Nike Inc posted another quarter of inventory buildup, but quarterly sales exceeded Wall Street’s estimates, alleviating investor concern and sending the shares up in late trading on Tuesday.
Global sales rose 17 percent to US$13.3 billion in the quarter that ended on Nov. 30, surpassing the average estimate of US$12.6 billion compiled by Bloomberg. Sales beat expectations in all regions except for China.
Gross margin, a key gauge of profitability, also exceeded expectations, and executives said year-end performance was strong.
Photo: AFP
“Our holiday season momentum has continued through the first few weeks of December, despite operating in a largely promotional marketplace,” Nike chief financial officer Matt Friend said during the company’s conference call.
The shares rose 13 percent at 5:39pm in after-market trading in New York on Tuesday. The stock had declined 38 percent this year through Tuesday’s close.
While inventories jumped 43 percent from a year earlier, company executives said the number was inflated by abnormally low levels a year earlier, when COVID-19 pandemic measures in the manufacturing hub of Vietnam and long freight times disrupted retail businesses around the world.
Excess merchandise at Nike and across the apparel industry has prompted promotional activity that has eroded profitability and spooked investors.
Nike’s gross margin fell 300 basis points to 42.9 percent as management moved aggressively to liquidate inventory, especially in North America. The company plans to sell excess merchandise via off-price retailers through the rest of the year. Even so, gross margin still surpassed analysts’ estimates.
Nike increased spending on marketing in an effort to lure in more shoppers. Demand-creation expenses were up 8 percent in the quarter to US$1.1 billion, mostly due to a spike in advertising.
Sales in China fell 3 percent to US$1.79 billion — below analysts’ average estimate. Nike said demand for its products grew in China, though it experienced significant disruption due to COVID-19 lockdowns. Executives said they were closely monitoring the situation as the government eases its “zero COVID” policy.
For the full fiscal year, which ends in the middle of next year, Nike sees revenue growth in the low teens on a currency-neutral basis. The company retained its projection that gross margin would fall 200 to 250 basis points.

_Action item_
Update the Nike quarterly results text by starting at the words "Nike’s gross margin" and ending after "spike in advertising.". In that stretch, put "discount chains" in place of "off-price retailers".

_Supplied material_

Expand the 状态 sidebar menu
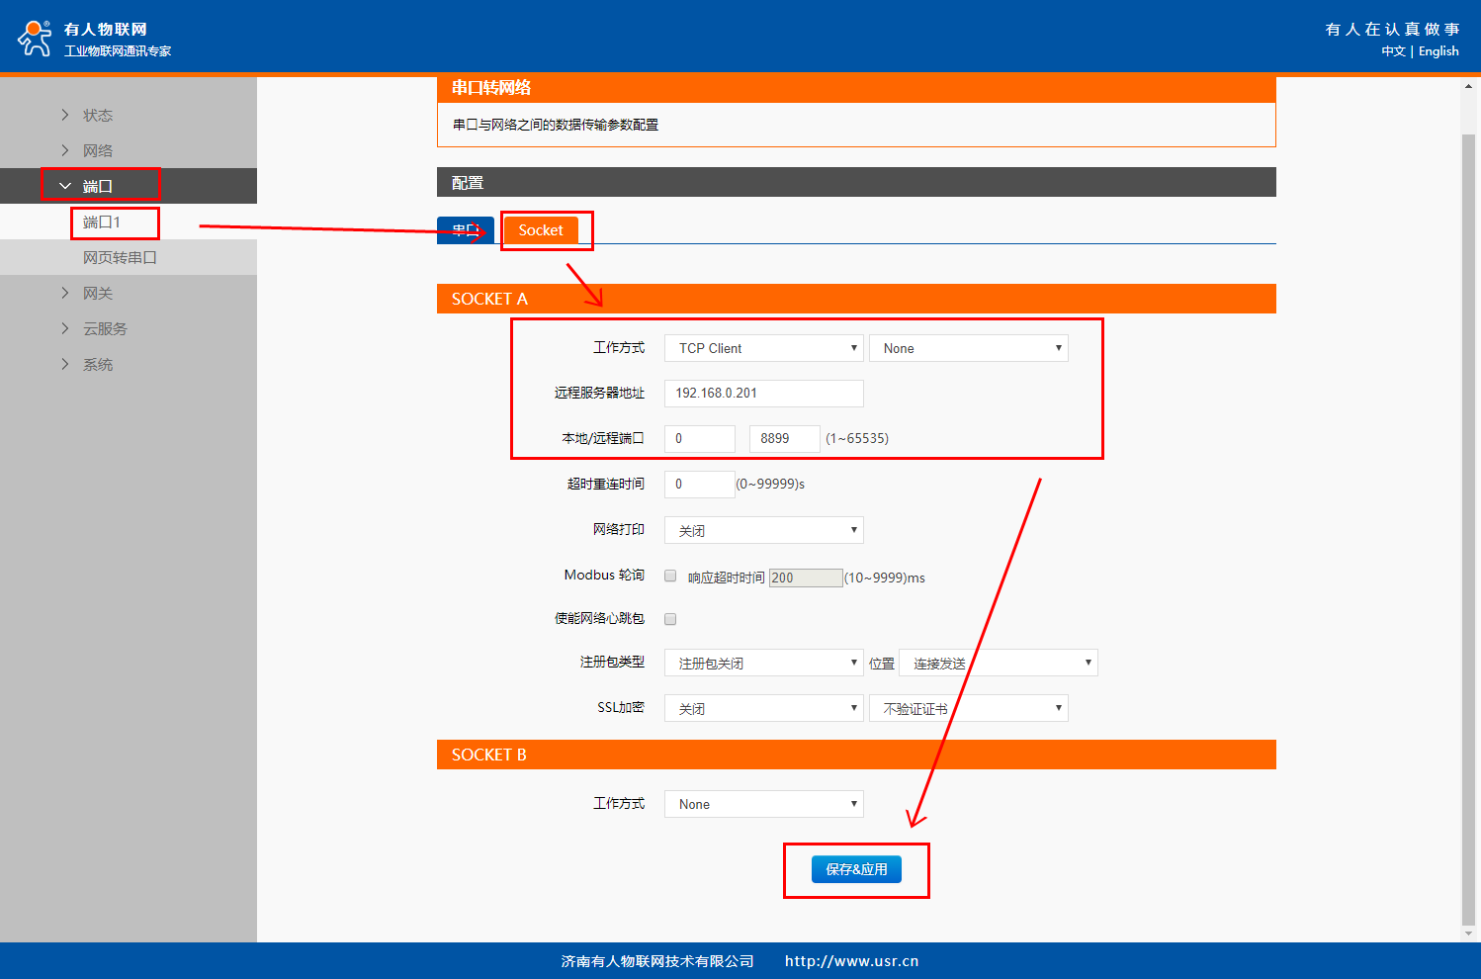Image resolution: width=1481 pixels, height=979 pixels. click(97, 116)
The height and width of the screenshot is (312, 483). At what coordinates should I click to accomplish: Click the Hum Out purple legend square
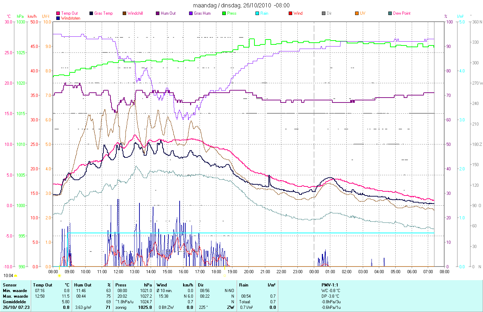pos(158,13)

_Answer area_
Nike’s gross margin fell 300 basis points to 42.9 percent as management moved aggressively to liquidate inventory, especially in North America. The company plans to sell excess merchandise via discount chains through the rest of the year. Even so, gross margin still surpassed analysts’ estimates.
Nike increased spending on marketing in an effort to lure in more shoppers. Demand-creation expenses were up 8 percent in the quarter to US$1.1 billion, mostly due to a spike in advertising.